Numerical Simulation of Separated Flow over Flexible Structural Membranes

Abstract

This research project aims to study large displacement fluid-structure interaction (FSI) problems through the development of a computational FSI code. The Navier-Stokes equations describing the behaviour of a viscous Newtonian fluid are discretised on a moving unstructured triangular mesh using the Finite Volume method. In two-dimensions the membrane structure is represented by a continuous array of one-dimensional line segments which are a subset of the fluid mesh edges. The fluid mesh remains attached to the membrane as it deforms, and the connectivity of the mesh remains constant throughout the simulation. The fluids equations are formulated in collocated primitive variable form, and the SIMPLE algorithm is used for velocity-pressure coupling.
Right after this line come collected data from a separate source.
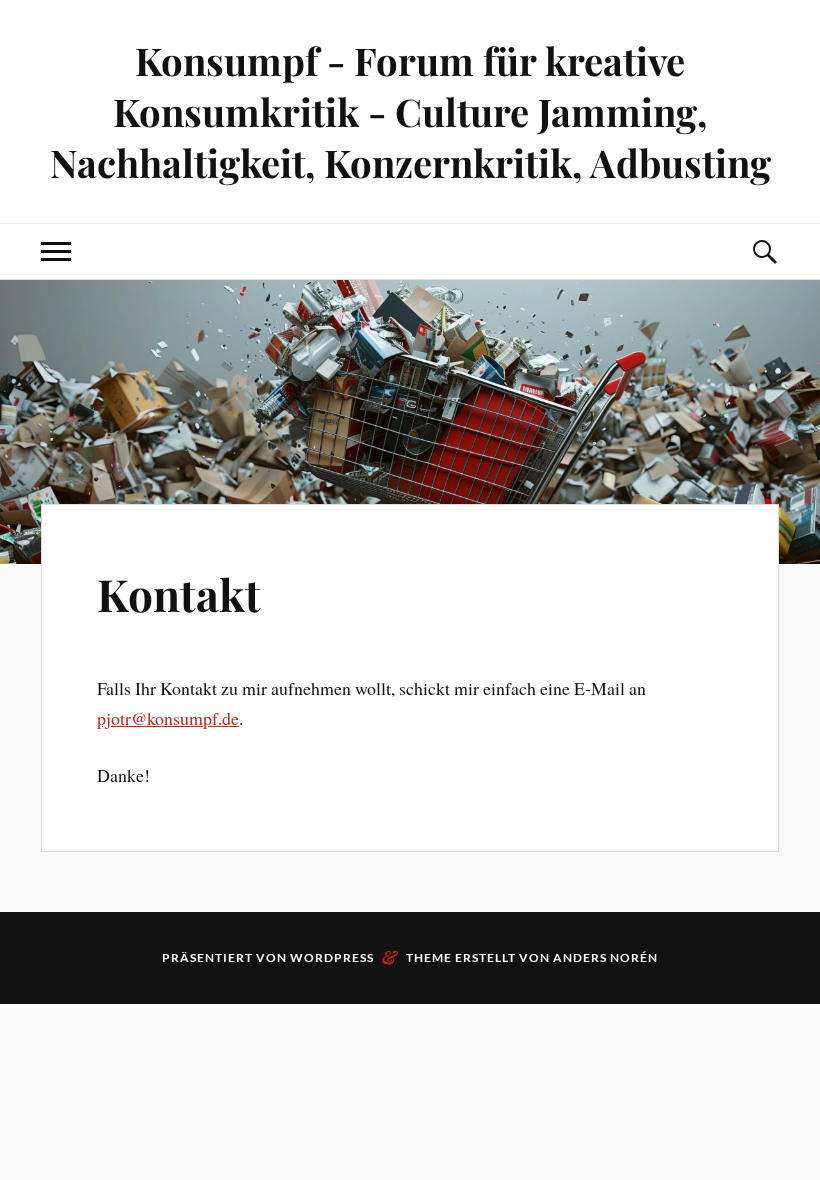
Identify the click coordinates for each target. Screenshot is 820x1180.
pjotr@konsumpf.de (168, 718)
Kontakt (179, 593)
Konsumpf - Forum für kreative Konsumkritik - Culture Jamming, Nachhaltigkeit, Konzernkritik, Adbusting (410, 111)
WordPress (332, 957)
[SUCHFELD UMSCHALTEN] (764, 251)
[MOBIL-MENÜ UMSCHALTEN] (56, 251)
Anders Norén (605, 957)
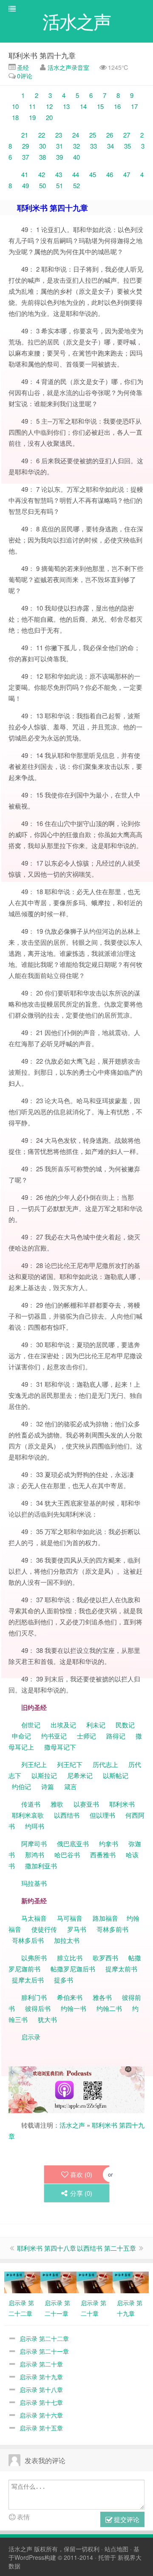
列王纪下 (69, 1764)
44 (75, 174)
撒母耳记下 (60, 1746)
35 (127, 145)
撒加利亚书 (41, 1865)
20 (49, 117)
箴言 (70, 1786)
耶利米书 (122, 1803)
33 (93, 145)
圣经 (22, 67)
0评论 (24, 76)
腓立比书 (69, 1957)
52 (76, 185)
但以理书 (102, 1814)
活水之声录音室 (68, 67)
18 (15, 117)
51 (59, 185)
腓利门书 (34, 1997)
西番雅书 (103, 1854)
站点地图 (116, 2548)
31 (59, 145)
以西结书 (66, 1814)
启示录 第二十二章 (44, 2338)
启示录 (30, 2036)
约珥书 (34, 1826)
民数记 (126, 1724)
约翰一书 (73, 2008)
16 (117, 106)
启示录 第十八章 (41, 2389)
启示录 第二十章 (41, 2364)
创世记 (30, 1724)
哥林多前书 (112, 1929)
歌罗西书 (105, 1957)
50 (42, 185)
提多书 (63, 1979)
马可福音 (69, 1917)
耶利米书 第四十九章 (42, 55)
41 (24, 174)
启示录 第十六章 (41, 2415)
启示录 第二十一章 (44, 2351)
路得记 (116, 1735)
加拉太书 (66, 1940)
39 (59, 156)
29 (25, 145)
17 (134, 106)
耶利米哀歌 (28, 1814)
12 (49, 106)
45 (92, 174)
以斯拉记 (44, 1775)
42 (41, 174)
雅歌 (57, 1803)
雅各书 (102, 1997)
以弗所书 (34, 1957)
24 (75, 134)
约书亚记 (54, 1735)
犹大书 (47, 2019)
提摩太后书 (28, 1979)
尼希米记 (79, 1775)
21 (24, 134)
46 (109, 174)
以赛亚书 (86, 1803)
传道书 (31, 1803)
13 (66, 106)
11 (32, 106)
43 (58, 174)
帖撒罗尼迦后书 (73, 1968)
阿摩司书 (34, 1843)
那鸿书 (34, 1854)
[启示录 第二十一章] (58, 2281)
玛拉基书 (34, 1883)
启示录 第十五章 (41, 2428)
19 (32, 117)
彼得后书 (38, 2008)
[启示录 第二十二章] (22, 2281)
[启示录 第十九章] (131, 2281)
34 (110, 145)
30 (42, 145)
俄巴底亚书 (73, 1843)
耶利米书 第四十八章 (46, 2247)
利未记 (96, 1724)
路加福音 (105, 1917)
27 (126, 134)
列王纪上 (34, 1764)
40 (76, 156)
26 (109, 134)
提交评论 (125, 2519)
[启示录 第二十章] (94, 2281)
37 (25, 156)
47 (126, 174)
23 (58, 134)
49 (25, 185)
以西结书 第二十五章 (106, 2247)
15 (100, 106)
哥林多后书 (28, 1940)
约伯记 (21, 1786)
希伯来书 (69, 1997)
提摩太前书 (121, 1968)
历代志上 (105, 1764)
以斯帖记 (115, 1775)
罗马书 (76, 1929)
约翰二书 (109, 2008)
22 (41, 134)
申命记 (22, 1735)
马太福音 (34, 1917)
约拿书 (108, 1843)
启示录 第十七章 (41, 2402)
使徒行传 (44, 1929)
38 (42, 156)
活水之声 (72, 2124)
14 (83, 106)
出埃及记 (62, 1724)
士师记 (85, 1735)
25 (92, 134)
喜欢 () (81, 2174)
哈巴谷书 (67, 1854)
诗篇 (47, 1786)
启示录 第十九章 (41, 2376)
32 (76, 145)
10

The Rhie-Chow interpolation is used for face mass fluxes to avoid spurious oscillations, and the non-orthogonality of the mesh is taken into account. The motion of the membrane structure nodes is calculated following the Dynamic Relaxation approach. The motion of the remaining mesh nodes is calculated following a structural spring analogy. Initial development has formulated the steady cases of flow past a normal flat plate and flow past a cylinder, and the unsteady case of flow past a cylinder with vortex shedding to validate the approach. Flow past a normal flat plate has been simulated on an arbitrarily moving mesh to validate the initial model in comparison with analysis on a stationary mesh.